Twenty year old nursing student second-year, Sophie Proud, who was born at 23 weeks, bravely spoke out at the UK Royal College of Nursing Congress today in a debate on the ‘merits’ of introducing abortion up-to-birth.
“I would like to draw your attention to a specialist field within children’s nursing: neonatology. One sentence within the Act says that abortion can take place up until the 24th week of pregnancy. I was born at 23 weeks, 20 years ago, and I believe that this should be looked at. I realise that without extensive medical intervention, I would not be standing here today. The viability of a foetus needs to be considered as I am living proof that there is a potential for a baby to survive before 24 weeks. The survival rates are higher now than they were 20 years ago thanks to medical advances.”
Sophie Proud, who was born at 23 weeks in 1996, was one of the youngest premature babies ever to survive at the time when she was born in April 1996 weighing just 1lb 9oz – around the same as a bag of sugar. Her twin died at birth.
Whilst there is a 24 week time limit on Ground C and D abortions (which are invoked largely for social reasons), there is no time limit for abortions in England, Wales and Scotland if the baby is thought to have a disability.
The debate at the RCN congress centred around the ‘decriminalistion’ of abortion, which would allow abortions to take place up until the moment of birth, for any reason whatsoever.

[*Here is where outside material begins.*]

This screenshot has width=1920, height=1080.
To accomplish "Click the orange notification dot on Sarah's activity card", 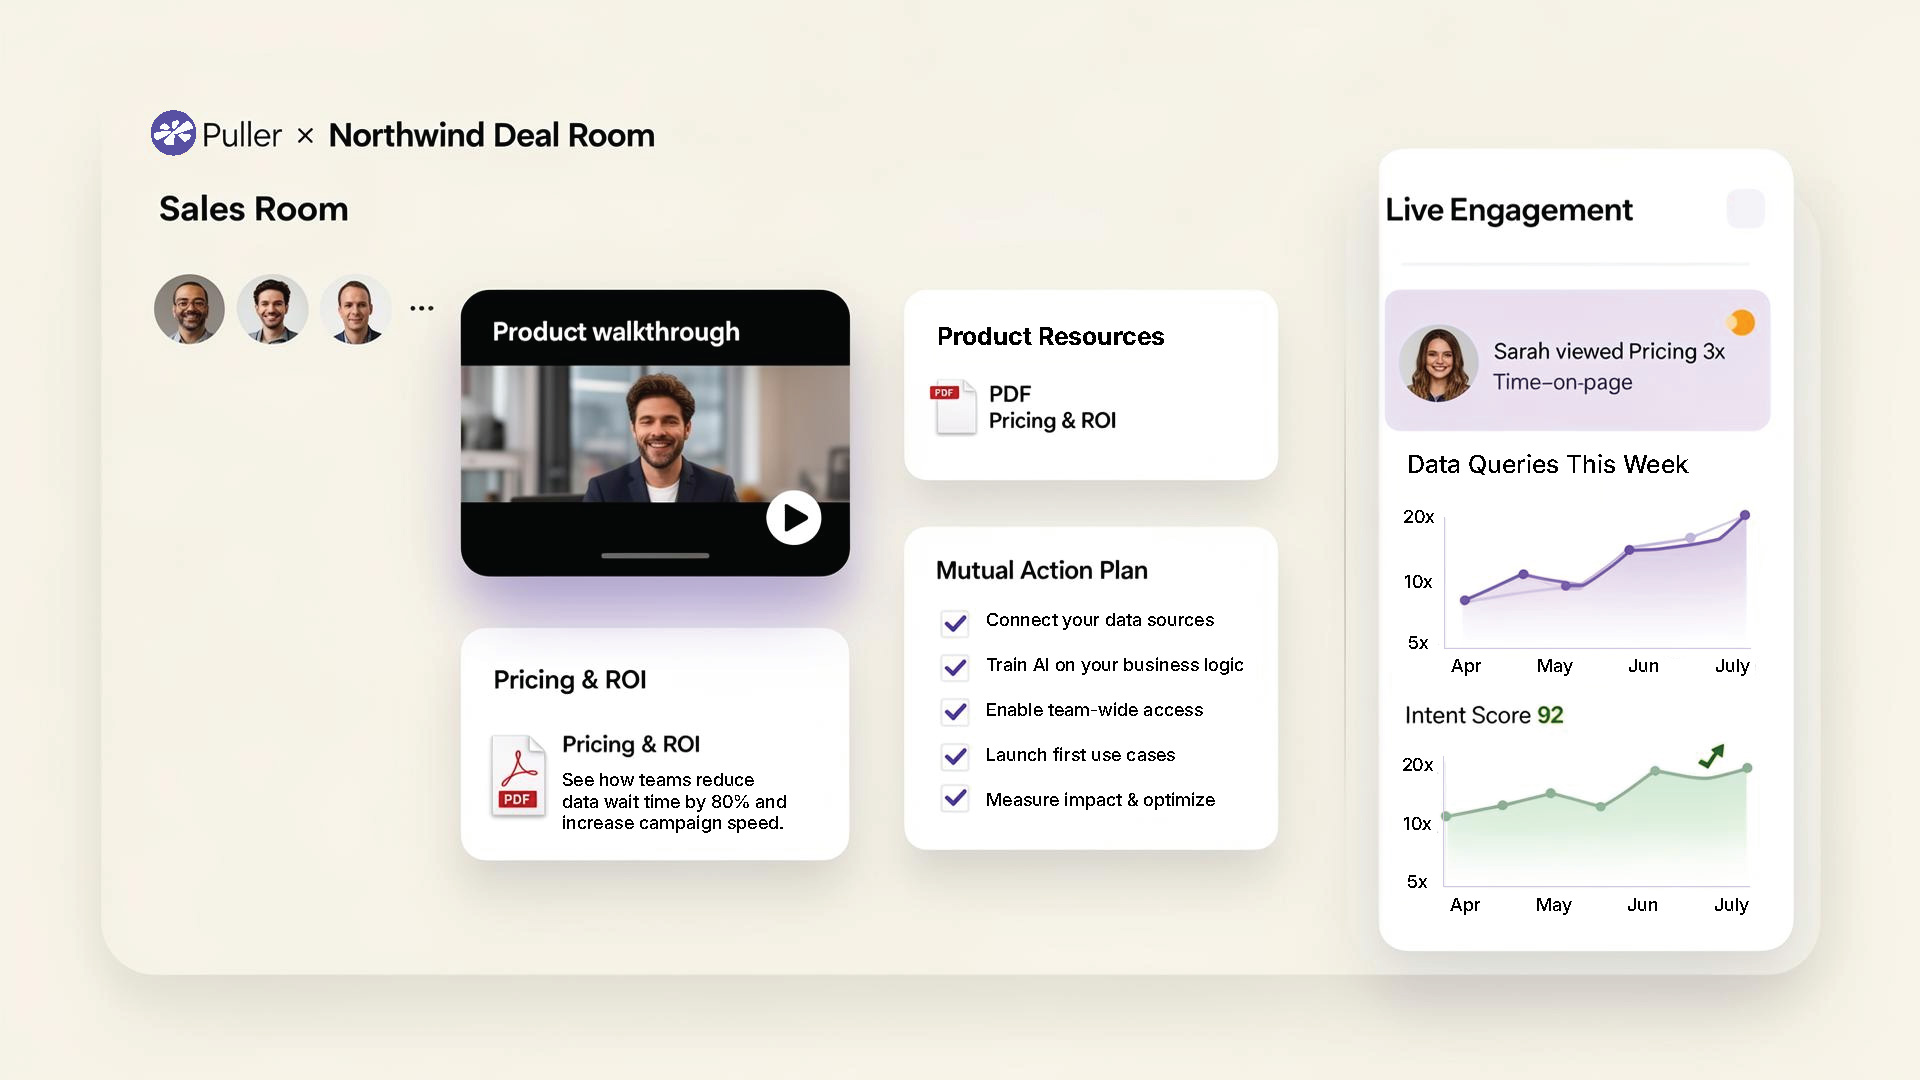I will point(1742,322).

Sophie articulately demonstrates that scientific advances in recent years have made a mockery of the 24-week limit in the UK.
Her speech also reflects broader public opinion. A 2012 Angus Reid poll found only 2% of women wanted the time limit extended beyond 24 weeks, in contrast with 59% of women who favoured a reduction in time limits.
It also follows the widespread public outcry earlier this year after the president of the Royal College of Midwives, Cathy Warwick, (who is also the chair of UK abortion provider BPAS) signed-up the membership of the RCM to a campaign supporting abortion up-to-birth for any reason.